This time, they found an idyllic cottage in the forest, and
Trace got a job at the Channon Tea house, where the local bush
food association had their meetings. "They talked a lot about
lemon myrtle but no-one was value adding it," Trace noticed.
She experimented with lemon myrtle shortbread, and when Roe
pined for Melbourne, Trace was propelled into action. "I didn't
want to return to cold old Melbourne. I was just getting back
into surfing." Trace suggested they set up a wildfood biscuit
company. "Most bushfoods are exported. Australians have
traditionally seen bushfood as a bit too 'Ozzie Ozzie'. It's good
for tourists but not for us. I said, 'Let's make them organic, but
let's target Australians. Anyone who would eat a Tim Tam could
give a macadamia or wattleseed bikkie a go."

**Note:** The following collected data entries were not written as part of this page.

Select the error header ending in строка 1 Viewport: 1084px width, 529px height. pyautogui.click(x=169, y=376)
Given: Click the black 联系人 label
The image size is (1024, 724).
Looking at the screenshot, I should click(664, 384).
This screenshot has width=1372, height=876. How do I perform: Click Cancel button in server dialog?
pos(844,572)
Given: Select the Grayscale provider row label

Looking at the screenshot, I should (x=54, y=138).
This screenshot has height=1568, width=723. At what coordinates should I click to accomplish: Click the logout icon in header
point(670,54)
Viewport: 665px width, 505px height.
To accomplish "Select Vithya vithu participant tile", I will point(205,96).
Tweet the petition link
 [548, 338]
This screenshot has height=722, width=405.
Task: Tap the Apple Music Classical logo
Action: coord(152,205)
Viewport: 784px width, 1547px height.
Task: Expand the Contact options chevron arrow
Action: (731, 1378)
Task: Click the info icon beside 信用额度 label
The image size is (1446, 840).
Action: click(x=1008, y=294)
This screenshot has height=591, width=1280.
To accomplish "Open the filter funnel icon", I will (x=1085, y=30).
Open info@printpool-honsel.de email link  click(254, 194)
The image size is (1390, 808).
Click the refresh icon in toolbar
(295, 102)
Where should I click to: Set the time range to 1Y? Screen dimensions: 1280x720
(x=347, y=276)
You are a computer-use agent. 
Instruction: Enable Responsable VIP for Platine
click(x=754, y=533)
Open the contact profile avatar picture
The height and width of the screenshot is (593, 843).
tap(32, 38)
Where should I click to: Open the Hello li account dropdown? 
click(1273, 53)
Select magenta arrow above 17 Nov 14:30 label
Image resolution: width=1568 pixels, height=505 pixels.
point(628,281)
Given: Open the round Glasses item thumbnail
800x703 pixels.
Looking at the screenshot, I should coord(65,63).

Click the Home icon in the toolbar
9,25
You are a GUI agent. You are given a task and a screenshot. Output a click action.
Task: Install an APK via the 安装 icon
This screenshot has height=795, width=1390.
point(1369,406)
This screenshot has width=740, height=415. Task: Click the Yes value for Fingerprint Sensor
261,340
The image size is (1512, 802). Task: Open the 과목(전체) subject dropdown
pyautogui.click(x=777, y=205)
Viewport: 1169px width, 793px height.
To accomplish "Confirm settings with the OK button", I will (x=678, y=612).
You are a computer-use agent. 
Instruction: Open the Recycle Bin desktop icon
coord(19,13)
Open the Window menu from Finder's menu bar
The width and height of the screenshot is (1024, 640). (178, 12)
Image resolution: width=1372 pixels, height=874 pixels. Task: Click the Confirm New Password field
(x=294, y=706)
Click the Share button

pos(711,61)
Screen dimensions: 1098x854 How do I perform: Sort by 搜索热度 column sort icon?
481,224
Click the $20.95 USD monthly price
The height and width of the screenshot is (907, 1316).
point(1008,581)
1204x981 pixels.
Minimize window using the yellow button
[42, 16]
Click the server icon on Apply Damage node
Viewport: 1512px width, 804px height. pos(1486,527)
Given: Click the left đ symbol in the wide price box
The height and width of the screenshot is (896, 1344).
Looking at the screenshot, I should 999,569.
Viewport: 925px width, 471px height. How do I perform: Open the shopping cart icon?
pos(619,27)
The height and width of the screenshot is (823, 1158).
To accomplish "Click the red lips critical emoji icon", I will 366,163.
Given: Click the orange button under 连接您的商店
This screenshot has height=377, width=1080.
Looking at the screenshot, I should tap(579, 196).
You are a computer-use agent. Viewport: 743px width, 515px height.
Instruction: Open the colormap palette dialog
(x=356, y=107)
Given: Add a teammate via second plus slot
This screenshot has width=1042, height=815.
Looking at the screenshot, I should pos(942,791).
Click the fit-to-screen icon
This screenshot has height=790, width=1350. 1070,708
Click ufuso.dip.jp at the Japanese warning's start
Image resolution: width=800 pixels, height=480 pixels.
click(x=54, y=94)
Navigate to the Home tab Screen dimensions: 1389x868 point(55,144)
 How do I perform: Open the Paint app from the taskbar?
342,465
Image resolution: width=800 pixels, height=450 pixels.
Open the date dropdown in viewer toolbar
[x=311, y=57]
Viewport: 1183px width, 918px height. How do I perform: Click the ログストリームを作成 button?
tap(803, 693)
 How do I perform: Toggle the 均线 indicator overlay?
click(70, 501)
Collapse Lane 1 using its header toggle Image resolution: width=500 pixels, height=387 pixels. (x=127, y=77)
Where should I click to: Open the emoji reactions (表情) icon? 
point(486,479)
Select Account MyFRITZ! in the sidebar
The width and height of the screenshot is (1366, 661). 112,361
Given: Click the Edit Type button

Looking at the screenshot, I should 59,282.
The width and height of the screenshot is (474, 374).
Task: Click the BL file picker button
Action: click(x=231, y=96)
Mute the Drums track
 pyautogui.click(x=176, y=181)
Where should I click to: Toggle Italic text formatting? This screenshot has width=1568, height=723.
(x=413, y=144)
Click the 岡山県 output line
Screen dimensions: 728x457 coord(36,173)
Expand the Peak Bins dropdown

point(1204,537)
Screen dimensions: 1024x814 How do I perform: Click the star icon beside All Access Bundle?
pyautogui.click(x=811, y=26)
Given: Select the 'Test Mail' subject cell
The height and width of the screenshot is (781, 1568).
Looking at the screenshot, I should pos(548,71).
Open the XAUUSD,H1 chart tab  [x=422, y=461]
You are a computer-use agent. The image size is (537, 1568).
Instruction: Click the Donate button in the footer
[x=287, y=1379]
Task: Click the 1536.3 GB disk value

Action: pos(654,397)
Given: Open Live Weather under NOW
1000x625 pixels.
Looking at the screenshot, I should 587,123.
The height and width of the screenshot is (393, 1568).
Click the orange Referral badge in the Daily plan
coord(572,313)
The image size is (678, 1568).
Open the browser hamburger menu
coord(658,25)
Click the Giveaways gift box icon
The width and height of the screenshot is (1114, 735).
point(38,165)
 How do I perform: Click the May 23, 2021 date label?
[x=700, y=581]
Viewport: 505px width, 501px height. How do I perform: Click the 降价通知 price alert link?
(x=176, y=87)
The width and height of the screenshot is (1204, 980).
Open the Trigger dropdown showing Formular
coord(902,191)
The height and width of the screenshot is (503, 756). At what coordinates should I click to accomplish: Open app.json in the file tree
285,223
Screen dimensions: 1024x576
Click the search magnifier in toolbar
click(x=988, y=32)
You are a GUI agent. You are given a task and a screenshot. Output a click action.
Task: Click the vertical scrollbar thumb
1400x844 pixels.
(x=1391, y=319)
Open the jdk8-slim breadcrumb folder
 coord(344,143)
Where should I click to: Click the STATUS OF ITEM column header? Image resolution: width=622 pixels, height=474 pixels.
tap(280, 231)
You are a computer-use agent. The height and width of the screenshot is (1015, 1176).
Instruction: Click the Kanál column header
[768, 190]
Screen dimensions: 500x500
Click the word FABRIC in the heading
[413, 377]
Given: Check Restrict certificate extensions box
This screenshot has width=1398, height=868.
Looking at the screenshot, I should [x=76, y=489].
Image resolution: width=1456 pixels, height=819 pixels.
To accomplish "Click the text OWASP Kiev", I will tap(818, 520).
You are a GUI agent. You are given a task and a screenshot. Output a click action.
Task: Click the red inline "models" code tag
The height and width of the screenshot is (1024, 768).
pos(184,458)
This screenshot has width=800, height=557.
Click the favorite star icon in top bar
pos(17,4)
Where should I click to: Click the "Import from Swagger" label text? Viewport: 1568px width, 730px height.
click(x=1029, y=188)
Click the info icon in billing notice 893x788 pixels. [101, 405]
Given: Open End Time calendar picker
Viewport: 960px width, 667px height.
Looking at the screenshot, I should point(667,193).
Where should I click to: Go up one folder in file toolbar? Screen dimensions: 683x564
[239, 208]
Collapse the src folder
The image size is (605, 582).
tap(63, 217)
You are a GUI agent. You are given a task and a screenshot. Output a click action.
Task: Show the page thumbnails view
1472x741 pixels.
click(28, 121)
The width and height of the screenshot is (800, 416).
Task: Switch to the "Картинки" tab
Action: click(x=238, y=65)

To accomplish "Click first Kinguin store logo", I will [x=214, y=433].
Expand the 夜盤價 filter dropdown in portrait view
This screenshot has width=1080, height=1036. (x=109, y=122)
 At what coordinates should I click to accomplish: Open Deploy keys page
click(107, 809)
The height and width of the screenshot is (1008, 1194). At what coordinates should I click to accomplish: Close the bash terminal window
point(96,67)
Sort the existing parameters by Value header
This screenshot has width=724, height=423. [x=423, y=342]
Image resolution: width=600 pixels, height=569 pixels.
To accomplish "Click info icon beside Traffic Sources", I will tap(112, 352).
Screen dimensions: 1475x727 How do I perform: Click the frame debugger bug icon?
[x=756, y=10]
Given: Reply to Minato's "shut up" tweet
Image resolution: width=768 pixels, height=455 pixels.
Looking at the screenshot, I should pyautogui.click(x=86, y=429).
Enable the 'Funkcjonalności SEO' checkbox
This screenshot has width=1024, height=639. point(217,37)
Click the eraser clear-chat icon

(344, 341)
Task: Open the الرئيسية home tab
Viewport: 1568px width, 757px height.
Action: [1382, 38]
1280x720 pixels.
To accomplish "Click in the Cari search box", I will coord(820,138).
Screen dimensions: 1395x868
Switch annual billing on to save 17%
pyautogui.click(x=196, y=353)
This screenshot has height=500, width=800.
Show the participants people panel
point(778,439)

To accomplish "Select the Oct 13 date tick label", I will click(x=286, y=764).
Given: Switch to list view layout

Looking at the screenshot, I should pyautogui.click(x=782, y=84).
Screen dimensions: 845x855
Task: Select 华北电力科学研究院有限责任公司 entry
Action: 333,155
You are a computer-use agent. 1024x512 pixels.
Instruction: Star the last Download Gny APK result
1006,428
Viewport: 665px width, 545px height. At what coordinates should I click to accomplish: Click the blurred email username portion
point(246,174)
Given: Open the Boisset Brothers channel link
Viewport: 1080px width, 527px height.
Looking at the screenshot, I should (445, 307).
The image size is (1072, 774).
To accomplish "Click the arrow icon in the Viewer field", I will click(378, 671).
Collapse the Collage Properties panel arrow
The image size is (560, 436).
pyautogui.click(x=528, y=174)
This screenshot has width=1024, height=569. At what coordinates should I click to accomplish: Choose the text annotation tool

Trace was excited, but also terrified. "The last time I
created a business, look what happened." Roe responded to
Trace's vision with the faith and confidence her partner
needed. They leased a commercial kitchen from a local
bakery, but domestic cooking does not translate simply into
commercial product, and the couple had no formal training.
"Ingredients react differently in large quantities. You can't
just multiply everything by 500," explains Trace.
Their first attempts at using the kitchen turned into an
Alice in Wonderland nightmare. When they tried to blend
their ingredients in the commercial mix master, their mixture
was so small the beaters didn't even reach it. "We looked for
a little bowl, but they were all the size of a table!" laughs Roe.
"It was hilarious," agrees Trace. "We burnt a few things, but
eventually produced our trial batches. Friends of ours had a
ceramic stall at the Bangalow markets, and we plonked it on
the table thinking: 'What if everyone hates it?'"
They sold out, and the next day a real estate agent called
wanting a packet of biscuits for each of the twenty houses the
agency was selling.
Despite Wildbite's national success, they still sell at
Bangalow markets, and are loyal to local suppliers. They are
not seduced by the dreams of international expansion and
megabucks that snare so many entrepreneurs into
workaholism. "At The Green Grocer we had to work six days
a week. We love going to work but Wildbite is part of our
lives, not all of it. The most important things to us are our
health, our relationship and our community."